The film opens on a grainy video of a puppet presentation, of the sort that might be shown on children’s TV, depicting the perhaps too-macabre-for-kids poem, There Was An Old Lady Who Swallowed A Fly. Ozzie Gray (Arya Washington) watches and crafts a mask that might also be too macabre to be the creation of a child. As the video is fast-forwarded, we see Ozzie playing games with her grandmother Dorothy (Arlene Arnone Bibbs), and it’s clear that the two have a loving and special relationship.

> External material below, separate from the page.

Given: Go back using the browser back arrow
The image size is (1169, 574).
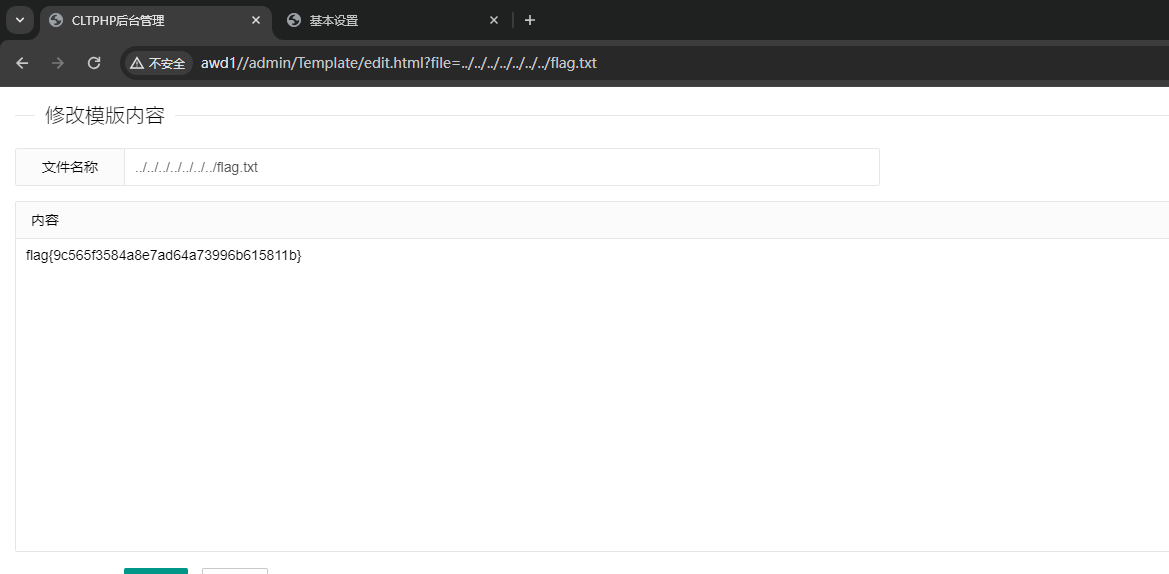Looking at the screenshot, I should coord(22,63).
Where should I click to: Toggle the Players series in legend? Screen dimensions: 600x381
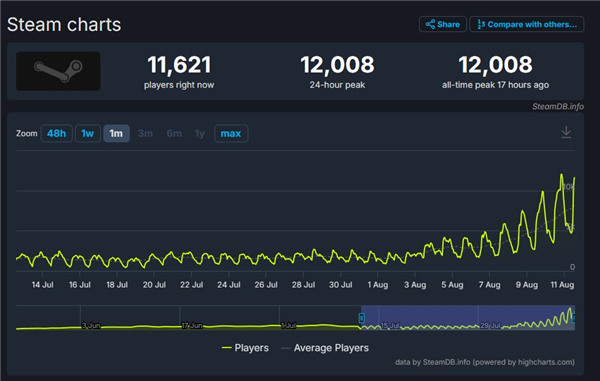click(x=245, y=348)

As a retired librarian, Dorothy passes on a love of art and books to her granddaughter. But after suffering an unprovoked and traumatizing attack from Dorothy at only five years old, Ozzie is left shaken and both physically and emotionally scarred. The now-adult Ozzie (Asya Meadows) works through this trauma with an online therapist as an adult, and despite her father Darren (Michael Hargrove) insisting that his mother’s attack is due to a mental episode, Ozzie believes that a more sinister and supernatural force is behind it and sets out to uncover the truth, no matter how damaging it might be. We’re privy to some of Ozzie’s sessions with her psychiatrist Dr Robin Connelly (horror veteran Lisa Wilcox), who advises Ozzie to document her progress – including the investigation into Dorothy’s actions – in video form.

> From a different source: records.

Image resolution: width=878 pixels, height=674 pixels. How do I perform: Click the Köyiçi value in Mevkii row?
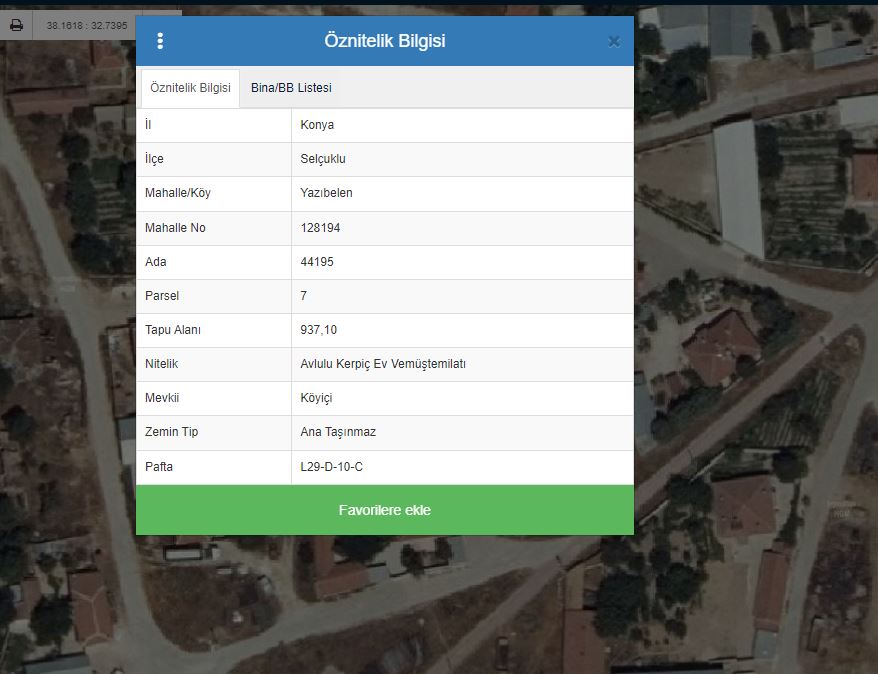point(316,398)
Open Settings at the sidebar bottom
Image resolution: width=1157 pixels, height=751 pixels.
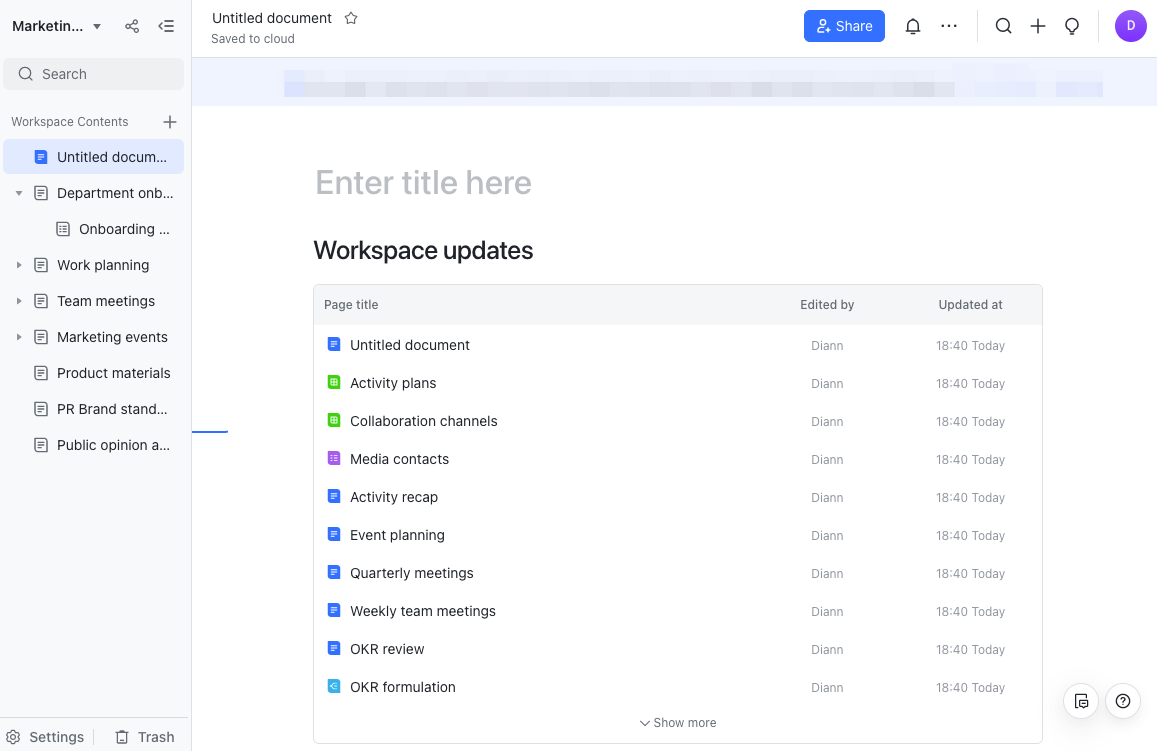point(46,737)
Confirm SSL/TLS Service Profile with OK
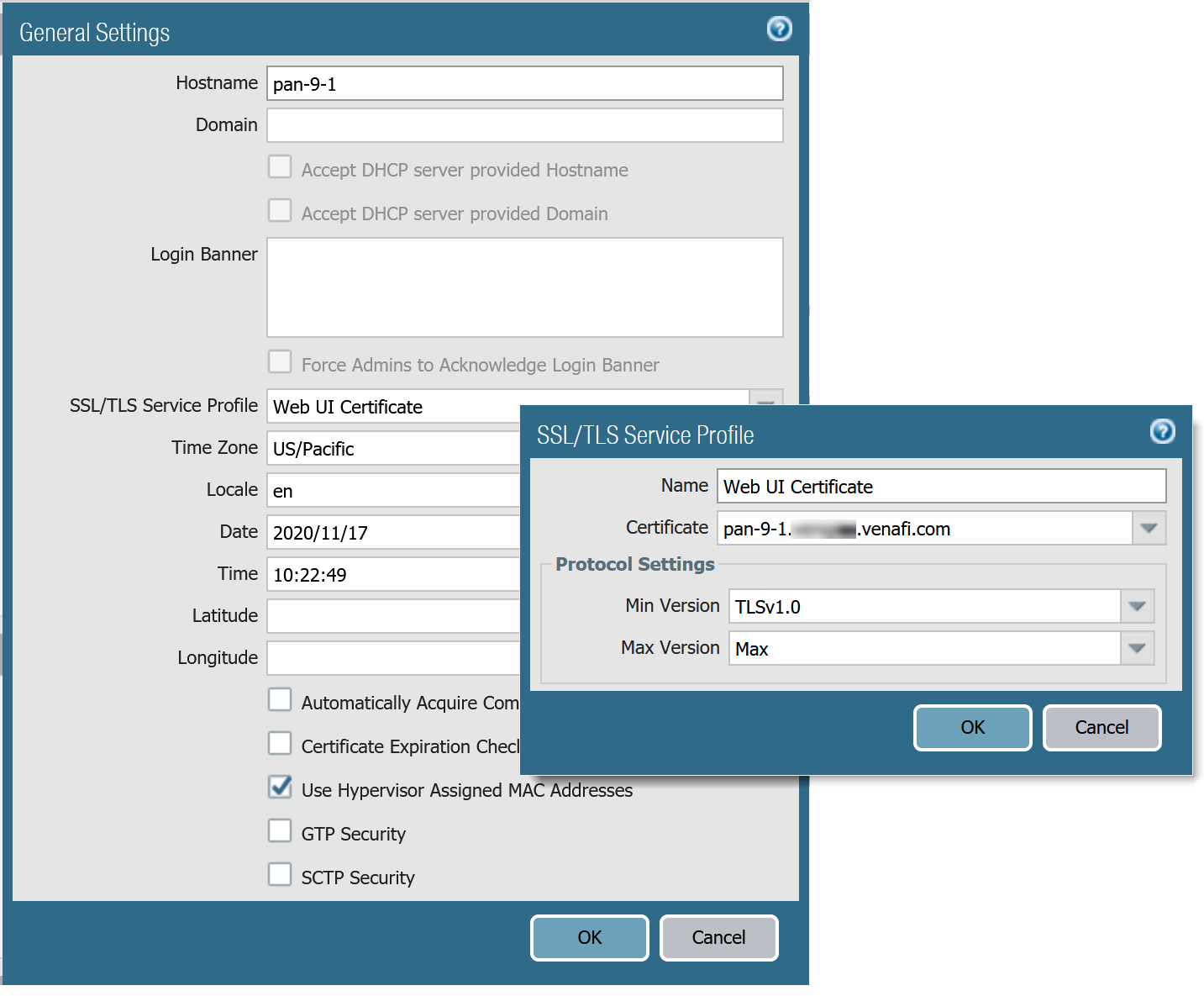 [x=972, y=728]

Rather than relying on a single format, What Happened To Dorothy Bell? uses Zoom calls, YouTube videos, faux-documentaries, and VHS-style sequences to build a haunting paranormal story which often feels like a screenlife horror such as Rob Savage’s Host or Zachary Donahue’s The Den but also references imagery from The Blair Witch Project and other found-footage gems. Long, static shots even seem to get a little Skinamarink-y. But it’s also very much of it’s own style and rhythm, and the scares are very, very real.
Asya Meadows is at once captivating, and subtle in her portrayal of Ozzie. She is often alone onscreen and needs to carry the weight of her internalized trauma and her mental illness at once, while also battling a malevolent supernatural entity. You can tell that Meadows is drawing on her own relationship with her grandmother, as she tells Bloody Disgusting, “My grandmother was my best friend and hero growing up, so I resonated deeply with that bond. Ozzie’s inner journey of making peace with her traumatic past, rectifying her grandmother’s name, self-discovery, and forgiveness all struck a chord with me.”

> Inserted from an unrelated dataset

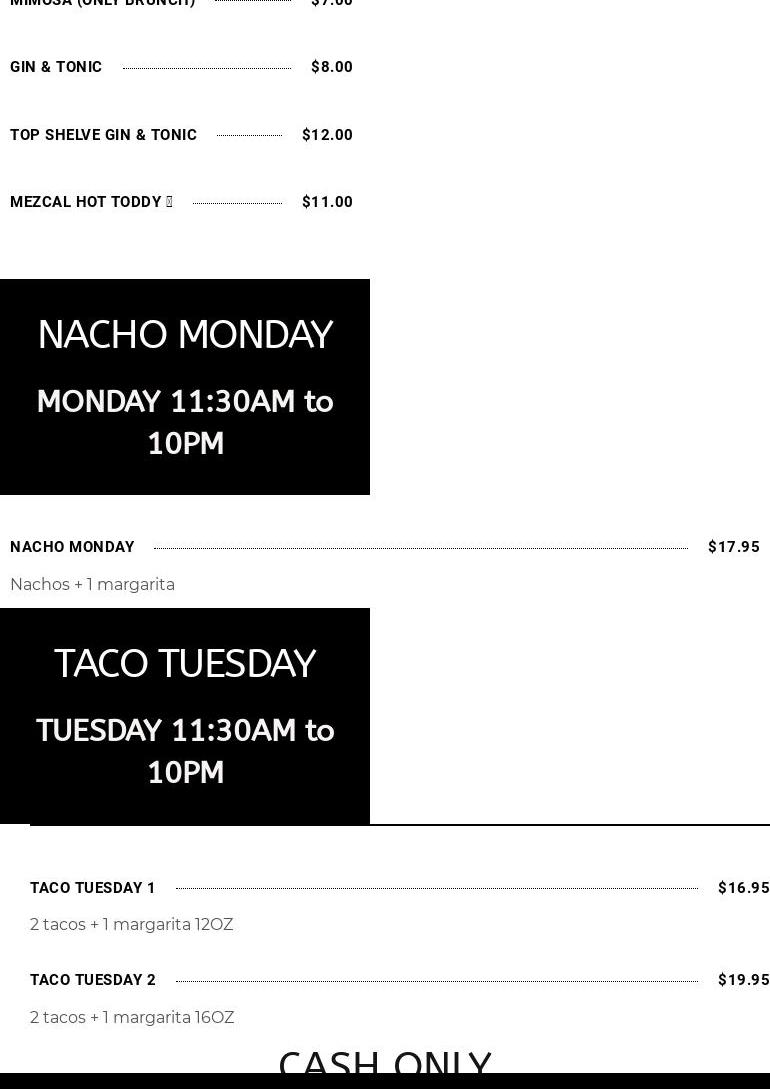Click the Mezcal Hot Toddy item name

(85, 202)
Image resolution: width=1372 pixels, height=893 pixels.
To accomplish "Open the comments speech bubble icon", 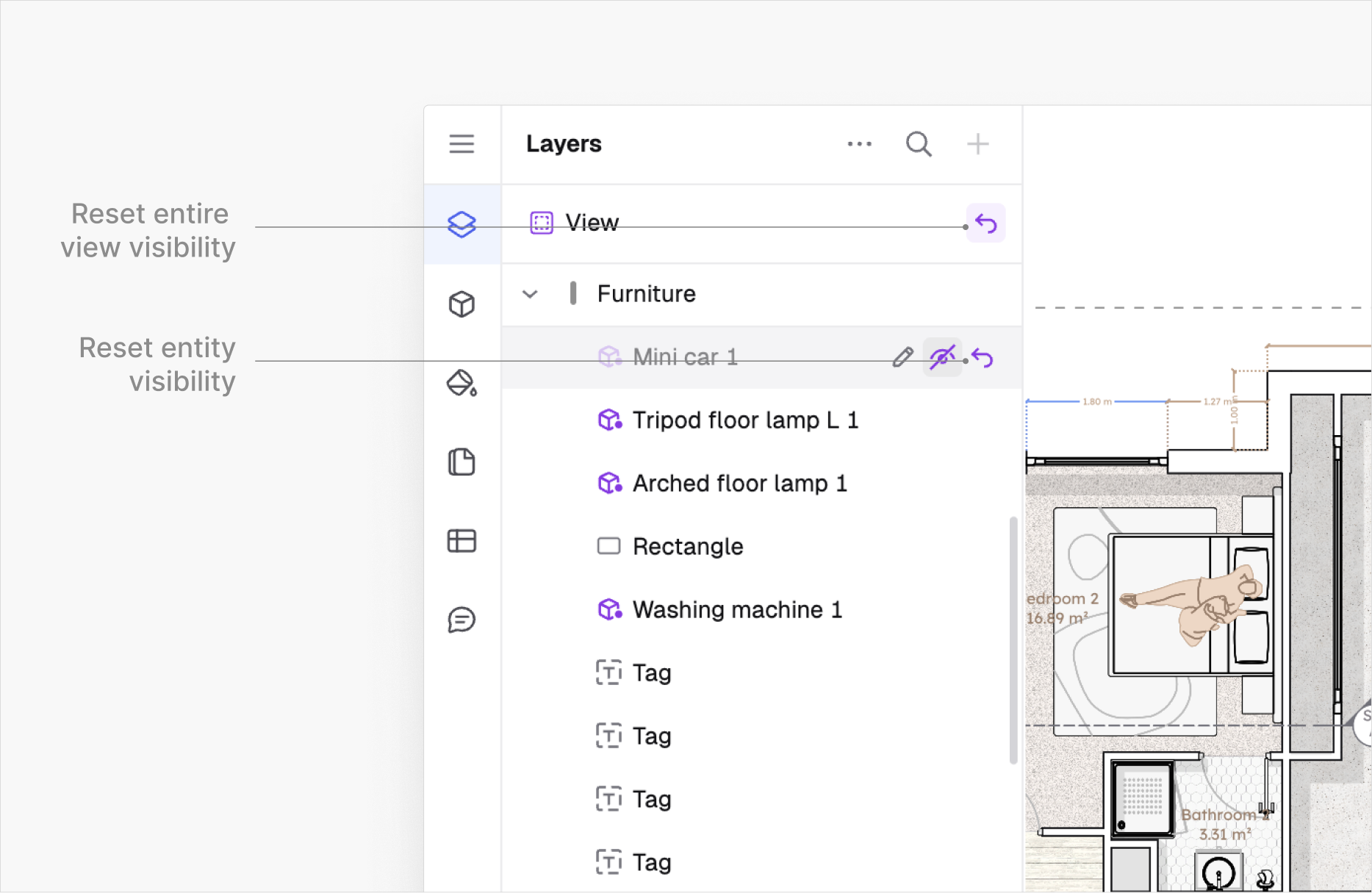I will point(461,620).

What Happened to Dorothy Bell? builds to a beautifully goopy library-set climax that kept me gripped to my seat, and which isn’t afraid to throw it’s considerable weight around that it’s been building over the rest of the film. By not confining itself to screen-centred perspectives, Villanueva Jr’s film introduces the intriguing notion that something supernatural is either being observed and real, or being conjured by Ozzie’s mental illness. Either way, Ozzie’s story is a deeply sad and hopeless one, in which one’s trauma is inescapable. If that’s not scary, I don’t know what is.
Danny Villanueva’s What Happened To Dorothy Bell? is an official selection from Fantastic Fest 2024.